Für den Freilandversuch wurden unbehandelte Bienenkästen mit den beiden Anstrichen versehen. Um mögliche Effekte deutlich nachweisen zu können, wurden die Kästen entgegen der imkerlichen Praxis sowohl von innen als auch von außen gestrichen. Als Kontrolle wurden Kästen ohne Anstrich genutzt. Die Kästen wurden Mitte September 2010 mit Jungvölkern besetzt und die Beuten mit Totenfallen ausgestattet. Diese Totenfallen ermöglichen eine Erfassung der Mortalität im Bienenvolk. Die Totenfallen wurden im Herbst 2010 über mehrere Wochen kontrolliert. In den Totenfallen konnten keine Auffälligkeiten zwischen den Anstrichen und der Kontrolle dokumentiert werden. Im Frühjahr 2011 wurden mögliche Effekte auf die Brut überprüft, indem die Brutmortalität bestimmt wurde. Dazu wurden an allen Völkern Folienprotokolle angefertigt. Im Rahmen der Folienprotokolle werden mind. 100 Brutzellen individuell markiert und die Entwicklung der Brut bis kurz vor dem Schlupf verfolgt.

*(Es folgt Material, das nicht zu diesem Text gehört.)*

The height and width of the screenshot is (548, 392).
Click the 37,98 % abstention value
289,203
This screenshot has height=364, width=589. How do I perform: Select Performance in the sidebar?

Sowohl zu Versuchsbeginn, als auch im Frühjahr konnten weder in der Bienenzahl, noch im Umfang des Brutnests (= Anzahl Brutzellen) Unterschiede festgestellt werden.

 

Zusammenfassung

Die getesteten Produkte PIGROL Beutenschutz-Lack und PIGROL Beutenschutz-Lasur zeigten weder in Labor- noch in Freilandversuchen negative Effekte auf Honigbienen. In den Laborversuchen zur Lebensdauer konnten keine Unterschiede im Vergleich zu unbehandelten Kontrollen nachgewiesen werden. Eine direkte Applikation der Produkte auf den Körper von Bienen führte zu einer Mortalitätsrate, wie sie auch bei der Verwendung von Zeichenstiften für Königinnen auftrat. Bienenvölker, die in behandelten Beuten unter praxisnahen Bedingungen gehalten wurden, wiesen im Vergleich zu Völkern in unbehandelten Beuten eine vergleichbare Volksentwicklung auf und es wurde weder ein erhöhter Totenfall am Flugloch noch eine erhöhte Brutmortalität beobachtet.